STATE OF WISCONSIN
LABOR AND INDUSTRY REVIEW COMMISSION
P O BOX 8126, MADISON, WI 53708-8126 (608/266-9850)

IDA A RHODES, Employee

VAN RU CREDIT CORP, Employer

UNEMPLOYMENT INSURANCE DECISION
Hearing No. 06606552MW


An administrative law judge (ALJ) for the Division of Unemployment Insurance of the Department of Workforce Development issued a decision in this matter. A timely petition for review was filed.

The commission has considered the petition and the positions of the parties, and it has reviewed the evidence submitted to the ALJ. Based on its review, the commission makes the following:

FINDINGS OF FACT AND CONCLUSIONS OF LAW

The employee worked as a collector for the employer, a collections business, for twenty months. Her last day of work was August 23, 2006 (week 34), when she was discharged.

The employee was discharged for excessive absenteeism. In June 2005, the employer gave the employee a warning for working fewer than forty hours per week in three pay periods. Thereafter, her attendance improved substantially. The employee was absent with notice August 4, 2006 and August 14, 2006. She received a warning and a suspension as a result. She was absent again with notice on August 22, 2006. The employer discharged the employee for excessive absenteeism on August 23, 2006.

The issue to be decided is whether the employee's actions, which led to the discharge by the employer, constitute misconduct connected with the employment.

In Boynton Cab Co. v. Neubeck & Ind. Comm., 237 Wis. 249, 296 N.W. 636 (1941), the leading case with respect to the meaning of the term "misconduct" as applied to unemployment insurance in the United States, the court said, in part, as follows:

" . . . the intended meaning of the term 'misconduct' . . . is limited to conduct evincing such wilful or wanton disregard of an employer's interests as is found in deliberate violations or disregard of standards of behavior which the employer has the right to expect of his employee, or in carelessness or negligence of such degree or recurrence as to manifest equal culpability, wrongful intent or evil design, or to show an intentional and substantial disregard of the employer's interests or of the employee's duties and obligations to his employer. On the other hand mere inefficiency, unsatisfactory conduct, failure in good performance as the result of inability or incapacity, inadvertencies or ordinary negligence in isolated instances, or good-faith errors in judgment or discretion are not to be deemed 'misconduct' within the meaning of the statute."

While the employer argued that the employee was discharged for excessive absenteeism, it failed to establish willful misconduct. The employee's attendance improved dramatically after she was warned in 2005. The commission cannot conclude based on the evidence in this record that three occasions of absence with notice in a year amounts to a deliberate and substantial disregard of the employer's interest. While the employer made a reasonable business decision to discharge the employee, it has failed to establish that the discharge was for misconduct.

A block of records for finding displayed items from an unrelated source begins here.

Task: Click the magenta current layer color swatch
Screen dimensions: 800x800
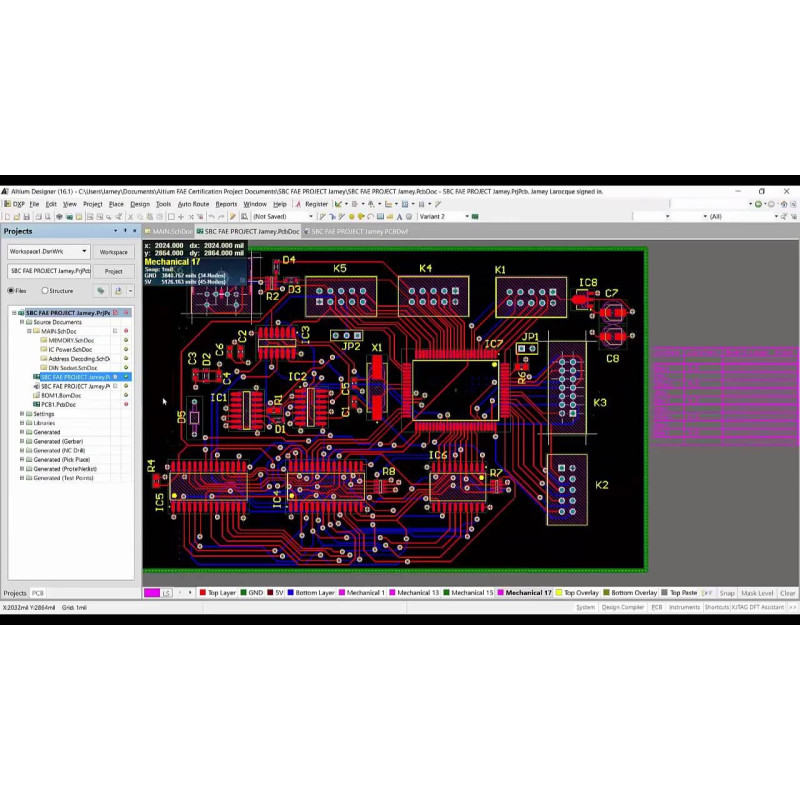Action: [x=152, y=593]
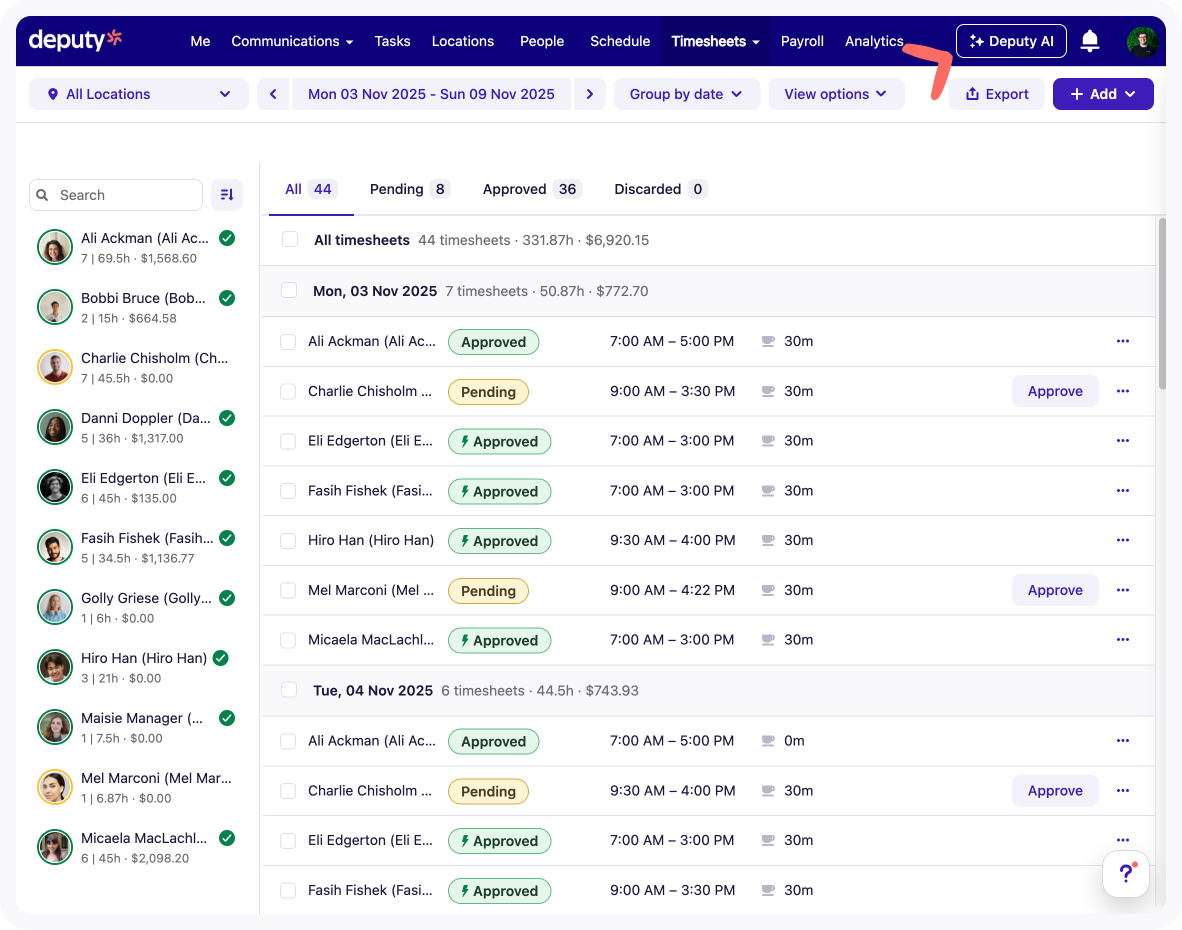Select Mon, 03 Nov 2025 group checkbox
Viewport: 1182px width, 930px height.
pyautogui.click(x=290, y=291)
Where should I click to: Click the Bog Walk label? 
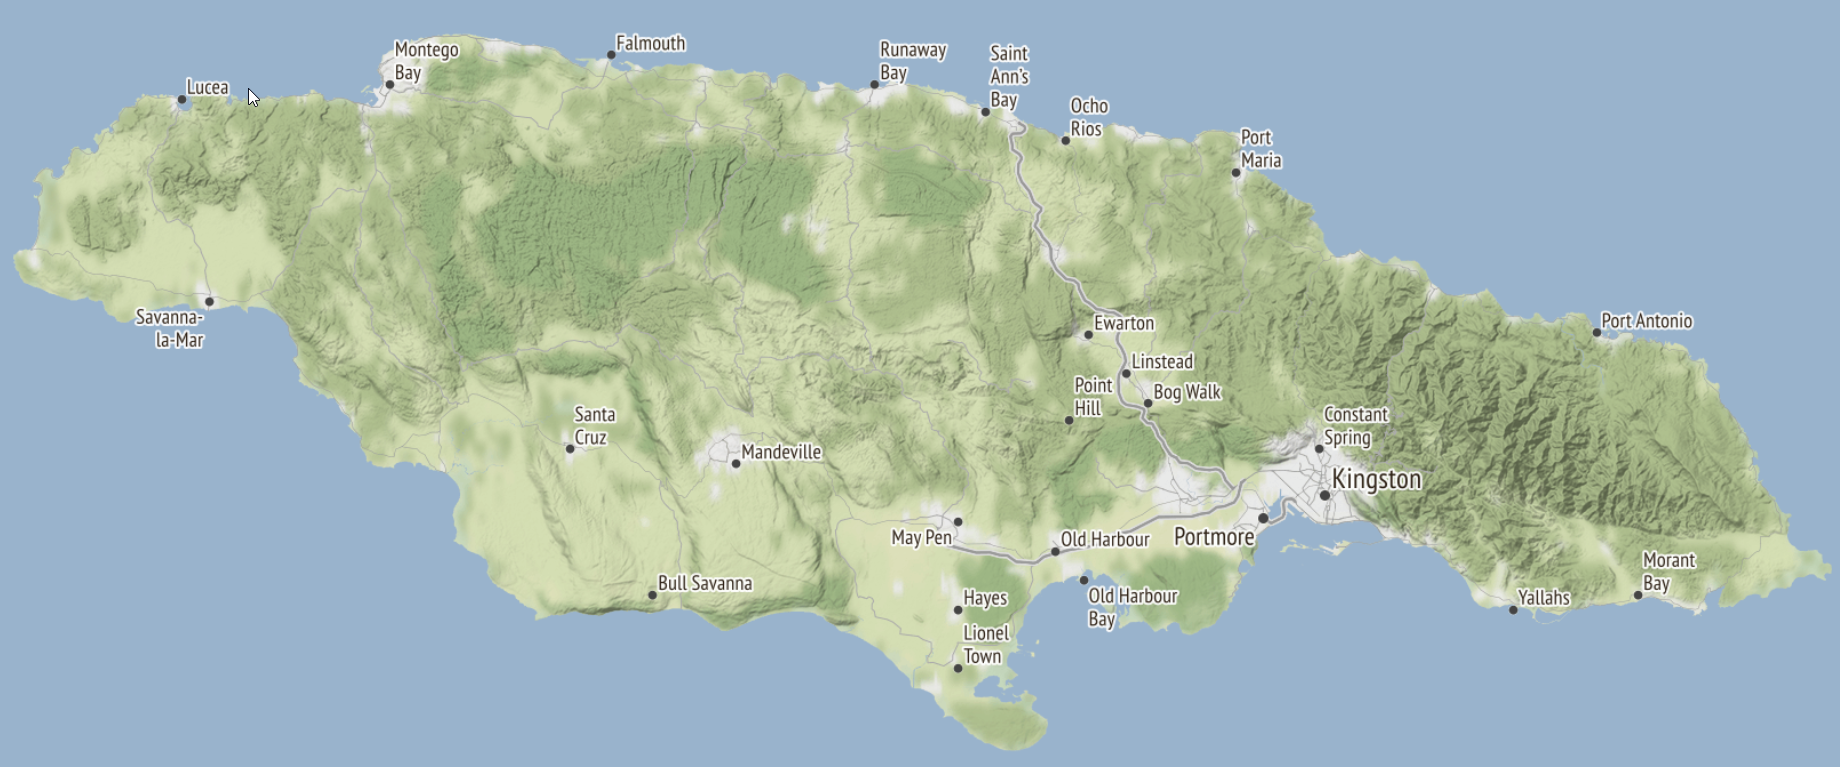pyautogui.click(x=1187, y=392)
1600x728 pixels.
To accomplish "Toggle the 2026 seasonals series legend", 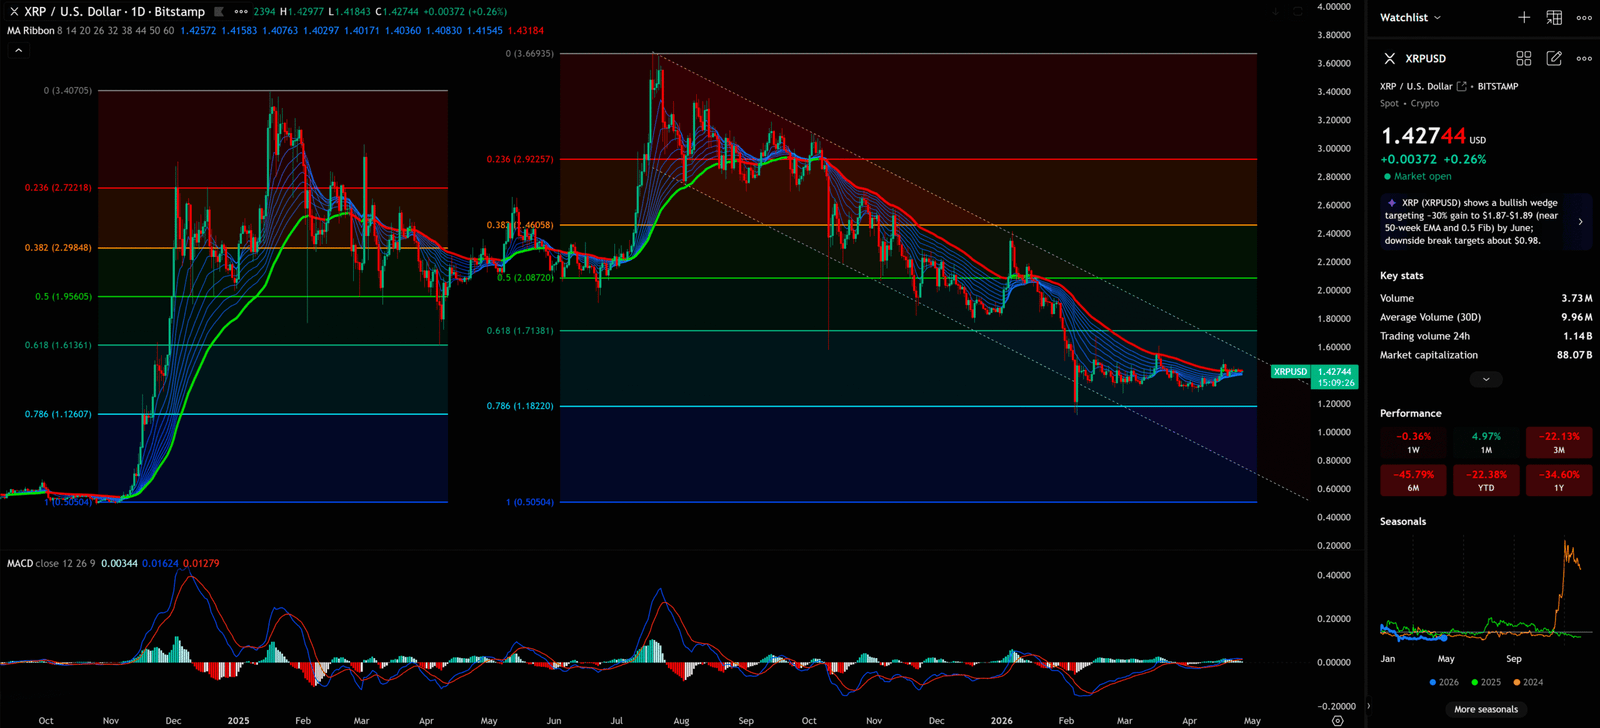I will point(1443,682).
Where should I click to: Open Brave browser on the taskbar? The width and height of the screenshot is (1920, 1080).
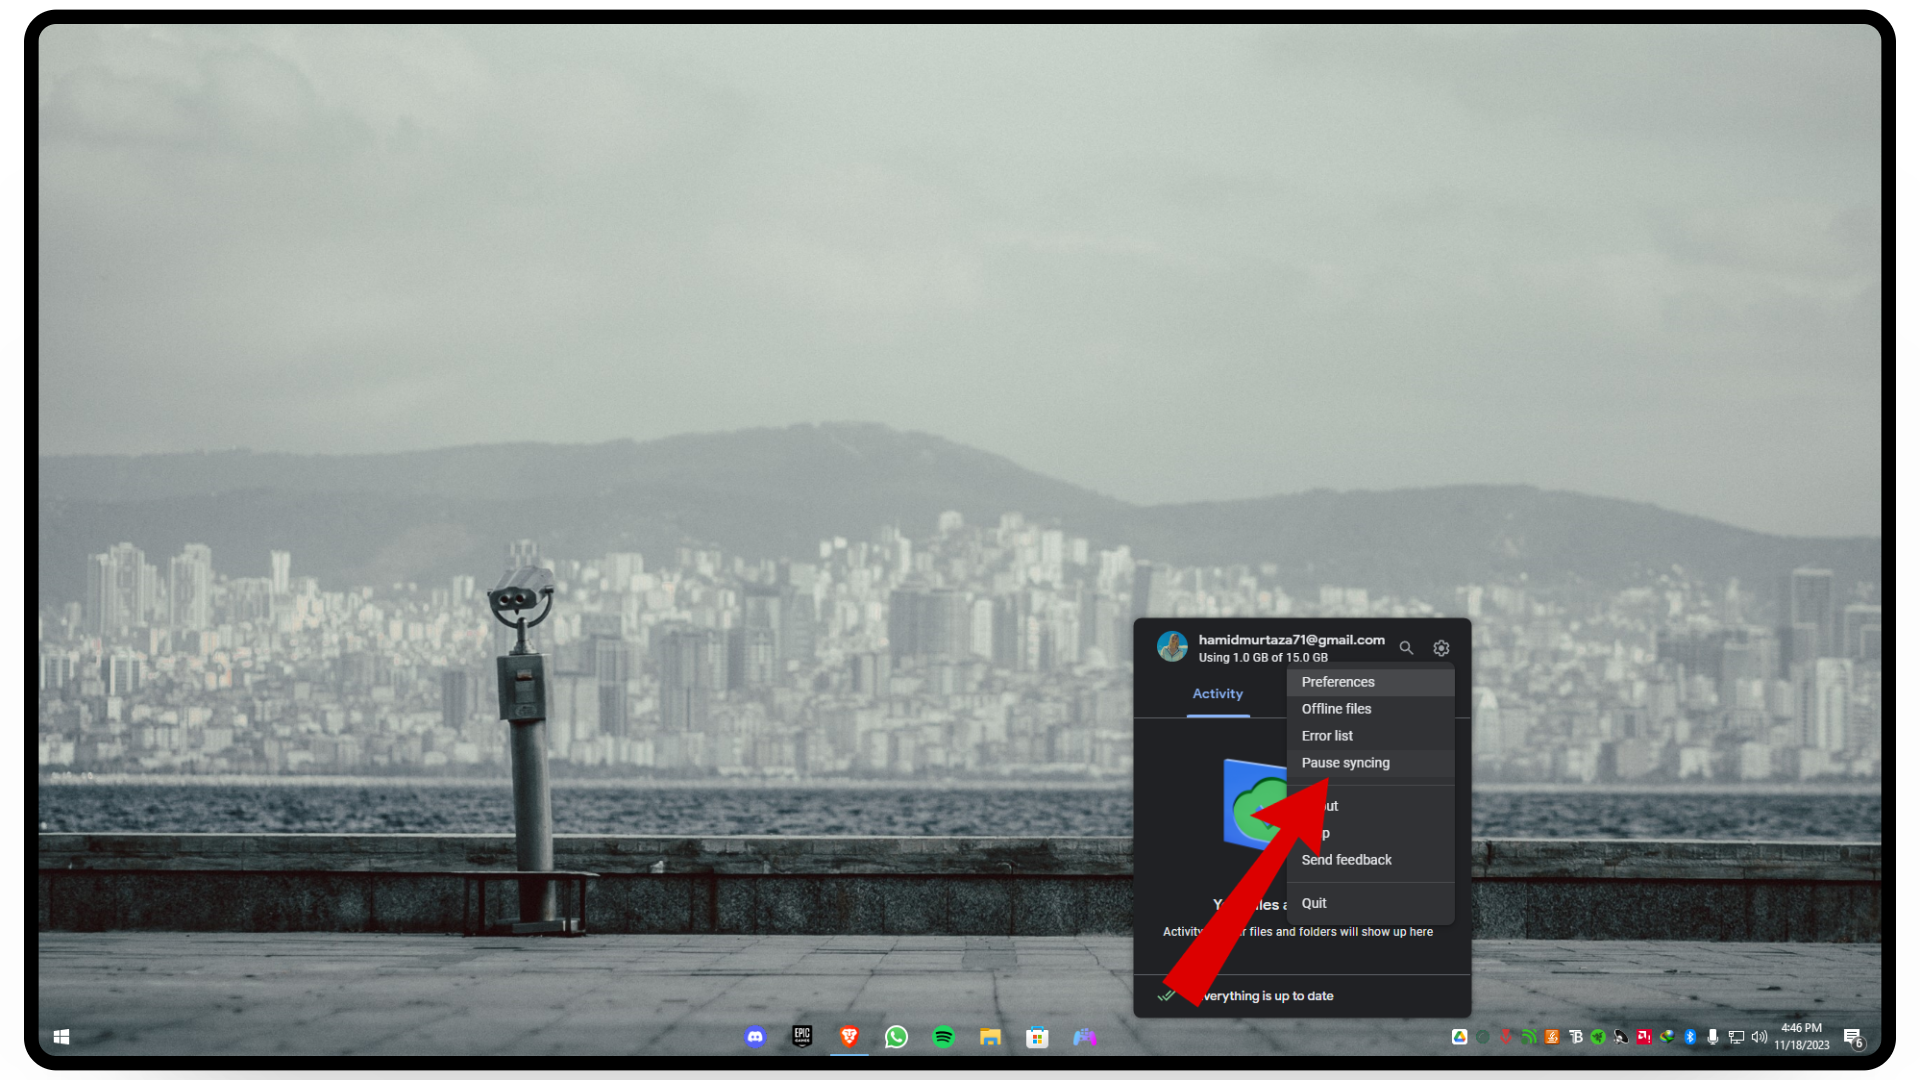coord(849,1037)
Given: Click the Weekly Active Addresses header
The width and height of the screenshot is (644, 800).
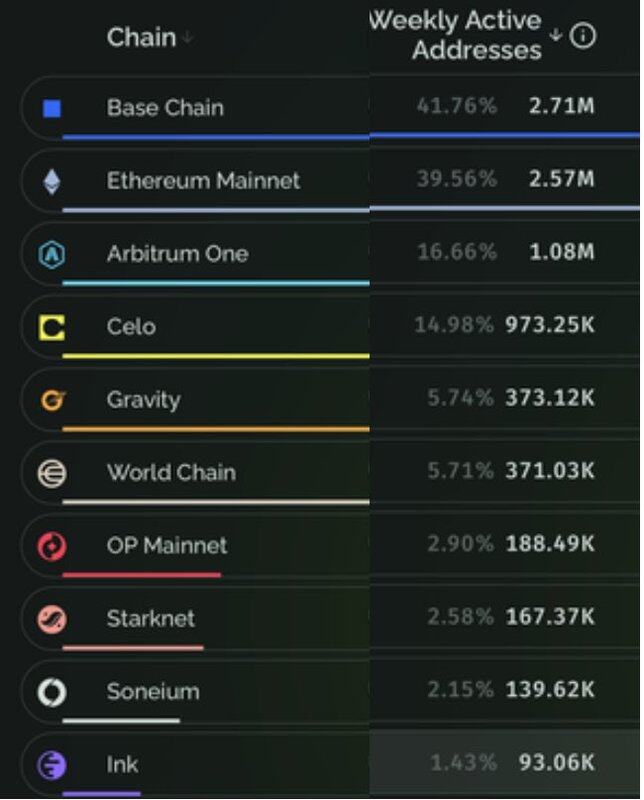Looking at the screenshot, I should click(x=458, y=35).
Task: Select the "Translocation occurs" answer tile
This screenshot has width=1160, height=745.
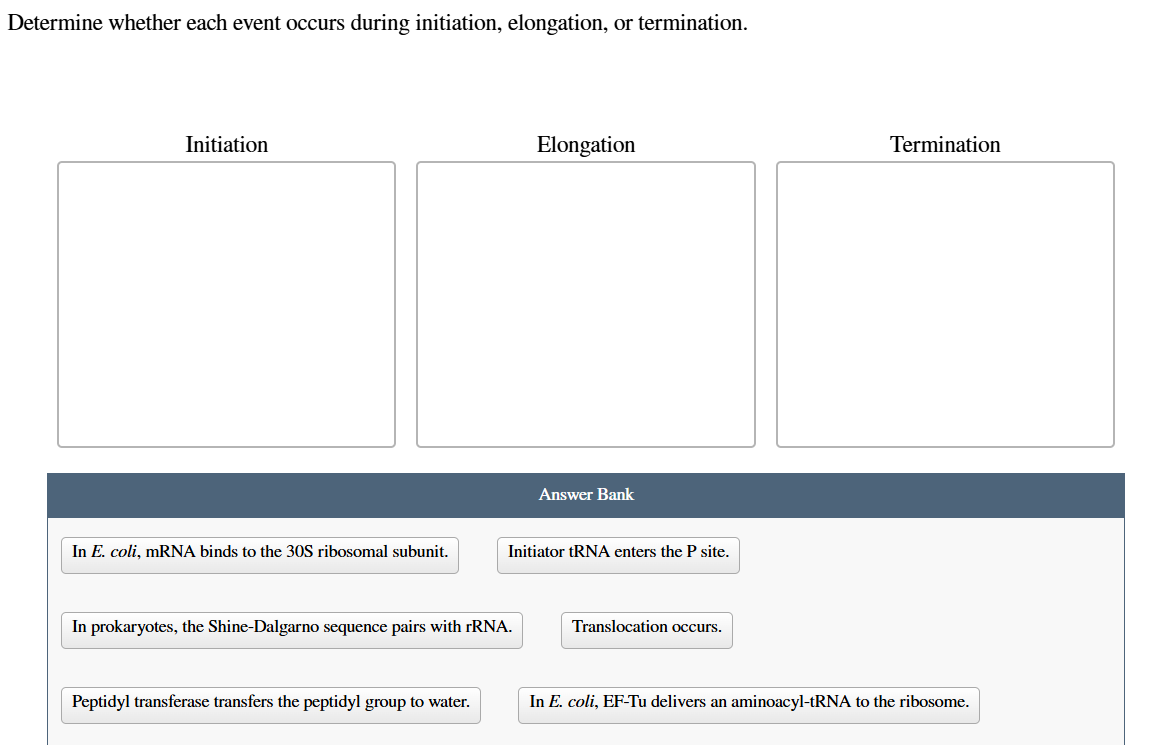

The commission therefore finds that in week 34 of 2006, the employee was discharged by the employer but that the discharge was not for misconduct connected with her work for the employer, within the meaning of Wis. Stat. § 108.04(5).

DECISION

The decision of the administrative law judge is reversed. Accordingly, the employee is eligible for benefits beginning in week 34 of 2006, if she is otherwise qualified.

Dated and mailed February 28, 2007
rhodeid . urr : 178 : 1 MC 605.05

/s/ James T. Flynn, Chairman

/s/ David B. Falstad, Commissioner

/s/ Robert Glaser, Commissioner


MEMORANDUM OPINION

The commission does not reverse based on any differing assessment of witness credibility. The commission disagrees that the employer established misconduct.